Begin

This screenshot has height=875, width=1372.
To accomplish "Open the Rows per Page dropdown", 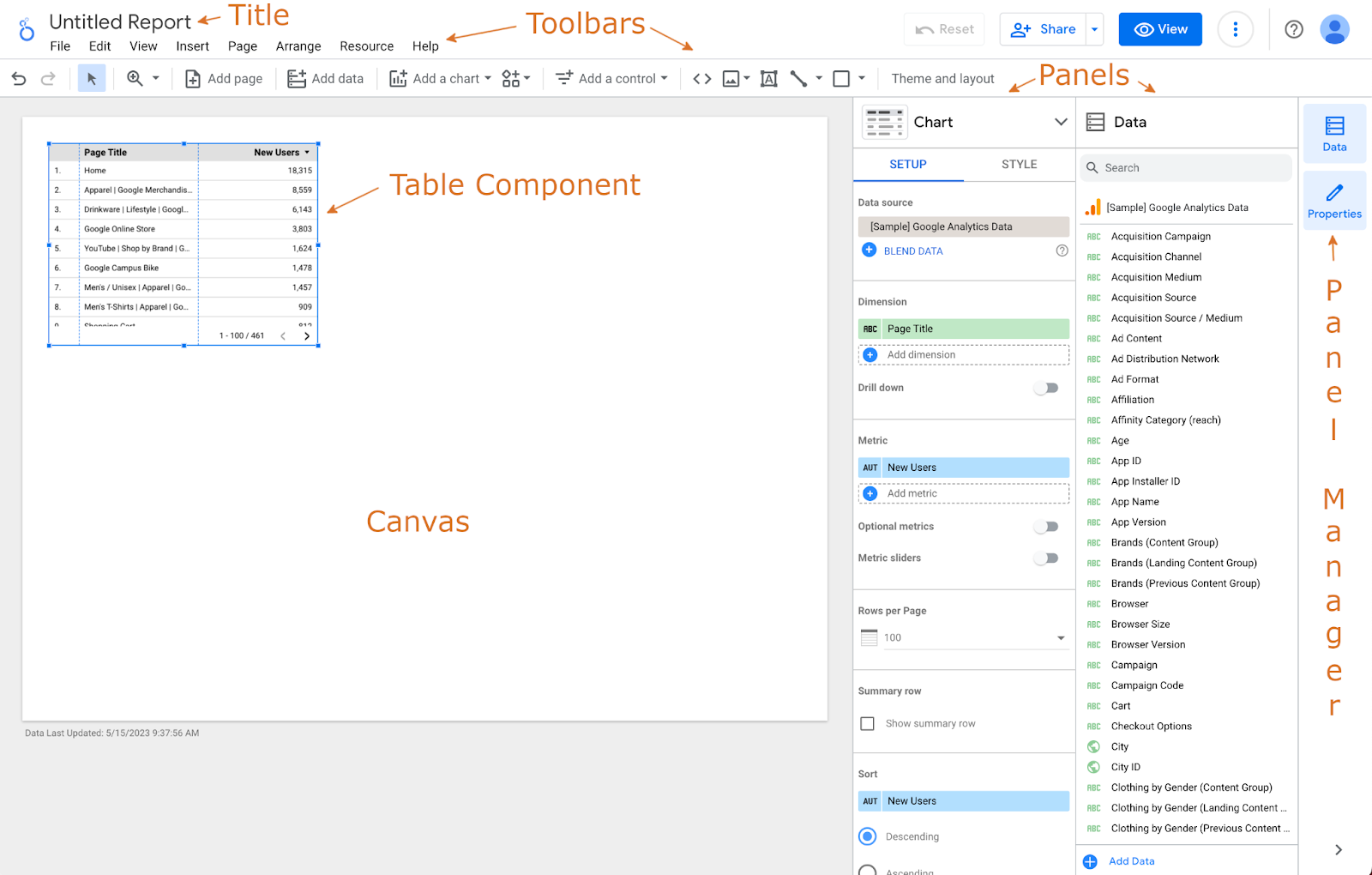I will (x=974, y=638).
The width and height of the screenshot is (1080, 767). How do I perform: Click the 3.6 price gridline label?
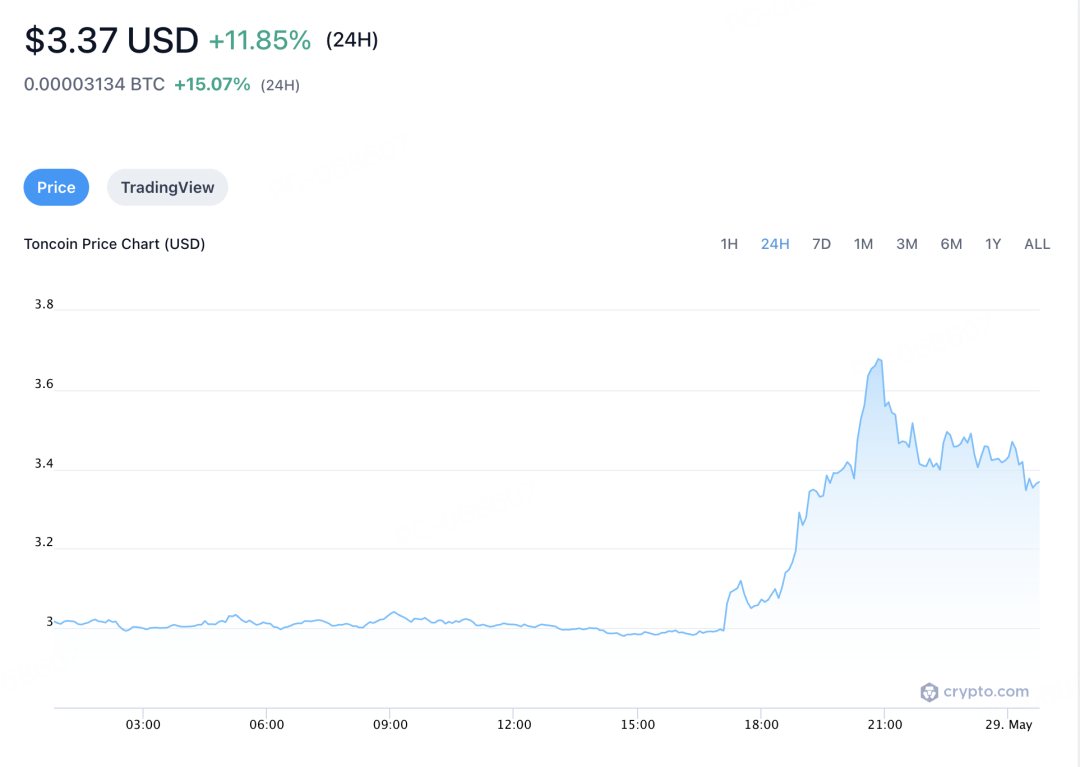coord(44,384)
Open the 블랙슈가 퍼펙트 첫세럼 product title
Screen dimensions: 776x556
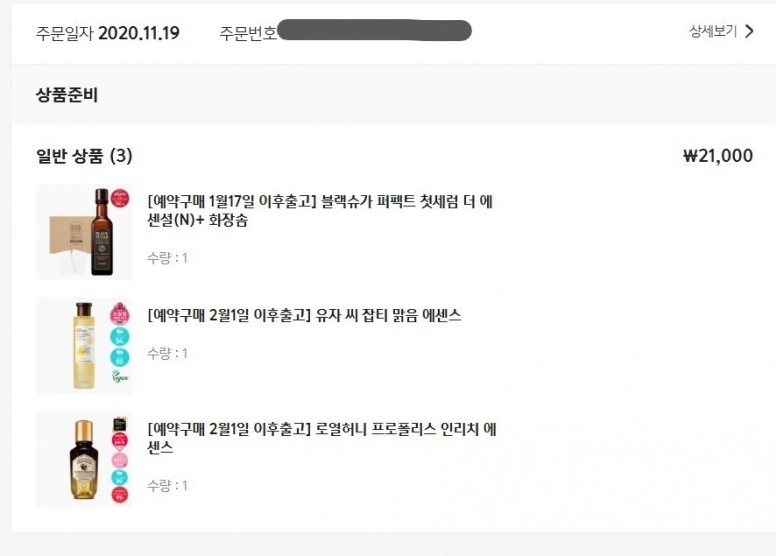pyautogui.click(x=320, y=211)
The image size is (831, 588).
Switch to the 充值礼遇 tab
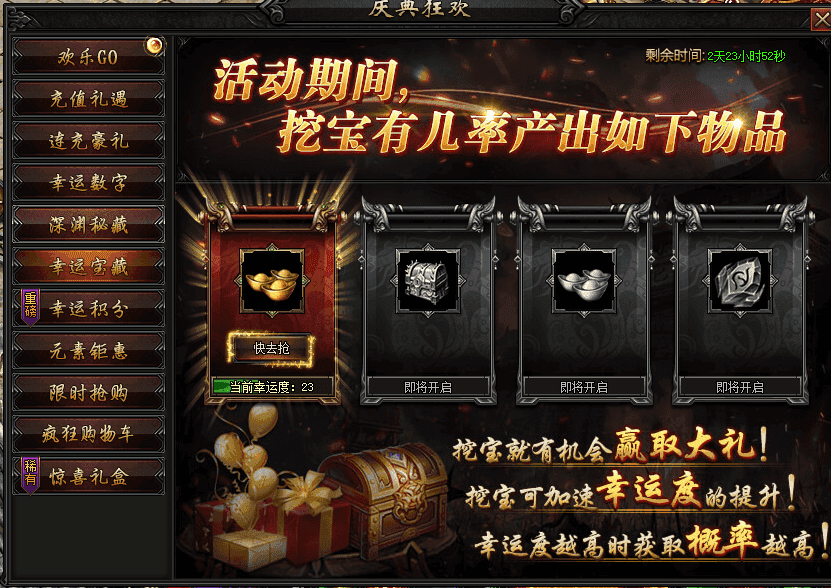tap(89, 99)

End

• **Task instructions**
Repeat the data word for word, starting at the line that contains "The width and" and ending at the end of the data, with the pictures left out.

• **Reply**
The width and height of the screenshot is (1080, 767). How do I perform: Click the 3.6 price gridline label?
coord(44,384)
Open the 블랙슈가 퍼펙트 첫세럼 product title
Screen dimensions: 776x556
pyautogui.click(x=320, y=211)
The image size is (831, 588).
Switch to the 充值礼遇 tab
tap(89, 99)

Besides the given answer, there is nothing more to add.